→ Exercise
Copy out the records below word for word, every line included.

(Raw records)
-=-=-

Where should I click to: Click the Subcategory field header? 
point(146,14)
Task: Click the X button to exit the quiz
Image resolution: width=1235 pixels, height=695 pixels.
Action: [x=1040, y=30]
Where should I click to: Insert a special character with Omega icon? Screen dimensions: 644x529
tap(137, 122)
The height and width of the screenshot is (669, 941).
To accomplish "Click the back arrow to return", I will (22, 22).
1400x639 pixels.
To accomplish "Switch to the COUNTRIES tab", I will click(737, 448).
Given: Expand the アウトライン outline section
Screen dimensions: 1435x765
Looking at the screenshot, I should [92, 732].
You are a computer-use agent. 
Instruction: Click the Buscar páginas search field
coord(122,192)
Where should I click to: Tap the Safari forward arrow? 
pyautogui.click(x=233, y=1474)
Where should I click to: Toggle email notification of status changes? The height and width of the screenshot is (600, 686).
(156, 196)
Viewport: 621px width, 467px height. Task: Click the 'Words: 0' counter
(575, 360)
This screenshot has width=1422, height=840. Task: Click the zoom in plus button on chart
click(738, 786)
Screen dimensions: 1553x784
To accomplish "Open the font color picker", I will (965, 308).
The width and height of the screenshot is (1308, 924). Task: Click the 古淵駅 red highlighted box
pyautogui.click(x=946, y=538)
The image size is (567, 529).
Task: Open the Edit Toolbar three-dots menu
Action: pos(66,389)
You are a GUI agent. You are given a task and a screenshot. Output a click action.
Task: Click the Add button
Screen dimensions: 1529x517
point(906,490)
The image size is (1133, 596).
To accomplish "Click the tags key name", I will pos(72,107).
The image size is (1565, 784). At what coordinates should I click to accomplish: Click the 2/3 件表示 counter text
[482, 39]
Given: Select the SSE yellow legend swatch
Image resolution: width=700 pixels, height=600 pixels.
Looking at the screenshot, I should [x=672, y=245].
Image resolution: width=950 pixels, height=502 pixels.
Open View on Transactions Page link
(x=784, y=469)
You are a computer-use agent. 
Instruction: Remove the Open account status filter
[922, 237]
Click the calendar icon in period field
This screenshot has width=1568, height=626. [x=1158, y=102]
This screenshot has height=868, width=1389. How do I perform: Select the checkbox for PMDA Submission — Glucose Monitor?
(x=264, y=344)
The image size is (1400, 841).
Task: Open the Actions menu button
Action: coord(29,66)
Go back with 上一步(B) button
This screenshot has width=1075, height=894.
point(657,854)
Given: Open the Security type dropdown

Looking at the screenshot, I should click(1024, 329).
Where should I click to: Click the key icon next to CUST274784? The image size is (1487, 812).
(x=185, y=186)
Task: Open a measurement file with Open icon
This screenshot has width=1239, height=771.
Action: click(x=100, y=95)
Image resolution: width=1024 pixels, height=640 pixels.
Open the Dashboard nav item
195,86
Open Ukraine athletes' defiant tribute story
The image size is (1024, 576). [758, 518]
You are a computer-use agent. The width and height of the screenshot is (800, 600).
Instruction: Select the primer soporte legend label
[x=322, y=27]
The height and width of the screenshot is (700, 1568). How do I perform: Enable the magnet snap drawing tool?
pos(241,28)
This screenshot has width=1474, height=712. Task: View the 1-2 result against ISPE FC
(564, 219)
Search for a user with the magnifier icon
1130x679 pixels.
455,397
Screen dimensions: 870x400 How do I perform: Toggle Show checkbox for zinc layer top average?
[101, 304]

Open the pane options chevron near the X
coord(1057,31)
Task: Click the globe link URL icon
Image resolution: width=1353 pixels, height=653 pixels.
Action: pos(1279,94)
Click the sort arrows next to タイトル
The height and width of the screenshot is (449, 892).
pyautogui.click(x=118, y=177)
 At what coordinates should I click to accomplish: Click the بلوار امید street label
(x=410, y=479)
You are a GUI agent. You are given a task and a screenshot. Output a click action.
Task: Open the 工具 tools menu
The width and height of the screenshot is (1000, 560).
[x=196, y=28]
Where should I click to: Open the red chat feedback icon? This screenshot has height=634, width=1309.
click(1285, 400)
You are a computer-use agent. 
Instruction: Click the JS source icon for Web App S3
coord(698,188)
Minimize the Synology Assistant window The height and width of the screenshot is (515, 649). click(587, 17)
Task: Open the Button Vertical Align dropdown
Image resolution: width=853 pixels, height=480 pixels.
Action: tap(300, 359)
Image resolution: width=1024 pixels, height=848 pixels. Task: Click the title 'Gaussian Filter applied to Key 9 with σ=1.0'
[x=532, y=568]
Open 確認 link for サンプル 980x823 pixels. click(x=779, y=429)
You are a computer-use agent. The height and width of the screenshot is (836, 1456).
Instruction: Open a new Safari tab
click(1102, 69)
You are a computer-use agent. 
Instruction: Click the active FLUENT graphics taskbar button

-=-=-

→ Correct answer
Where should I click to: Click the Subcategory field header? 
point(146,14)
Task: Click the X button to exit the quiz
Image resolution: width=1235 pixels, height=695 pixels.
Action: [x=1040, y=30]
Where should I click to: Insert a special character with Omega icon? Screen dimensions: 644x529
tap(137, 122)
The height and width of the screenshot is (669, 941).
To accomplish "Click the back arrow to return", I will (22, 22).
1400x639 pixels.
To accomplish "Switch to the COUNTRIES tab", I will click(737, 448).
Given: Expand the アウトライン outline section
Screen dimensions: 1435x765
Looking at the screenshot, I should [92, 732].
You are a computer-use agent. 
Instruction: Click the Buscar páginas search field
coord(122,192)
Where should I click to: Tap the Safari forward arrow? 
pyautogui.click(x=233, y=1474)
Where should I click to: Toggle email notification of status changes? The height and width of the screenshot is (600, 686).
(156, 196)
Viewport: 621px width, 467px height. Task: Click the 'Words: 0' counter
(575, 360)
This screenshot has width=1422, height=840. Task: Click the zoom in plus button on chart
click(738, 786)
Screen dimensions: 1553x784
To accomplish "Open the font color picker", I will (965, 308).
The width and height of the screenshot is (1308, 924). Task: Click the 古淵駅 red highlighted box
pyautogui.click(x=946, y=538)
The image size is (567, 529).
Task: Open the Edit Toolbar three-dots menu
Action: pos(66,389)
You are a GUI agent. You are given a task and a screenshot. Output a click action.
Task: Click the Add button
Screen dimensions: 1529x517
point(906,490)
The image size is (1133, 596).
To accomplish "Click the tags key name", I will pos(72,107).
The image size is (1565, 784). At what coordinates should I click to accomplish: Click the 2/3 件表示 counter text
[482, 39]
Given: Select the SSE yellow legend swatch
Image resolution: width=700 pixels, height=600 pixels.
Looking at the screenshot, I should [x=672, y=245].
Image resolution: width=950 pixels, height=502 pixels.
Open View on Transactions Page link
(x=784, y=469)
You are a computer-use agent. 
Instruction: Remove the Open account status filter
[922, 237]
Click the calendar icon in period field
This screenshot has width=1568, height=626. [x=1158, y=102]
This screenshot has height=868, width=1389. How do I perform: Select the checkbox for PMDA Submission — Glucose Monitor?
(x=264, y=344)
The image size is (1400, 841).
Task: Open the Actions menu button
Action: coord(29,66)
Go back with 上一步(B) button
This screenshot has width=1075, height=894.
point(657,854)
Given: Open the Security type dropdown

Looking at the screenshot, I should click(1024, 329).
Where should I click to: Click the key icon next to CUST274784? The image size is (1487, 812).
(x=185, y=186)
Task: Open a measurement file with Open icon
This screenshot has width=1239, height=771.
Action: click(x=100, y=95)
Image resolution: width=1024 pixels, height=640 pixels.
Open the Dashboard nav item
195,86
Open Ukraine athletes' defiant tribute story
The image size is (1024, 576). [758, 518]
You are a computer-use agent. The width and height of the screenshot is (800, 600).
Instruction: Select the primer soporte legend label
[x=322, y=27]
The height and width of the screenshot is (700, 1568). How do I perform: Enable the magnet snap drawing tool?
pos(241,28)
This screenshot has width=1474, height=712. Task: View the 1-2 result against ISPE FC
(564, 219)
Search for a user with the magnifier icon
1130x679 pixels.
455,397
Screen dimensions: 870x400 How do I perform: Toggle Show checkbox for zinc layer top average?
[101, 304]

Open the pane options chevron near the X
coord(1057,31)
Task: Click the globe link URL icon
Image resolution: width=1353 pixels, height=653 pixels.
Action: pos(1279,94)
Click the sort arrows next to タイトル
The height and width of the screenshot is (449, 892).
pyautogui.click(x=118, y=177)
 At what coordinates should I click to accomplish: Click the بلوار امید street label
(x=410, y=479)
You are a GUI agent. You are given a task and a screenshot. Output a click action.
Task: Open the 工具 tools menu
The width and height of the screenshot is (1000, 560).
[x=196, y=28]
Where should I click to: Open the red chat feedback icon? This screenshot has height=634, width=1309.
click(1285, 400)
You are a computer-use agent. 
Instruction: Click the JS source icon for Web App S3
coord(698,188)
Minimize the Synology Assistant window The height and width of the screenshot is (515, 649). click(587, 17)
Task: Open the Button Vertical Align dropdown
Image resolution: width=853 pixels, height=480 pixels.
Action: tap(300, 359)
Image resolution: width=1024 pixels, height=848 pixels. Task: Click the title 'Gaussian Filter applied to Key 9 with σ=1.0'
[x=532, y=568]
Open 確認 link for サンプル 980x823 pixels. click(x=779, y=429)
You are a computer-use agent. The height and width of the screenshot is (836, 1456).
Instruction: Open a new Safari tab
click(1102, 69)
You are a computer-use agent. 
Instruction: Click the active FLUENT graphics taskbar button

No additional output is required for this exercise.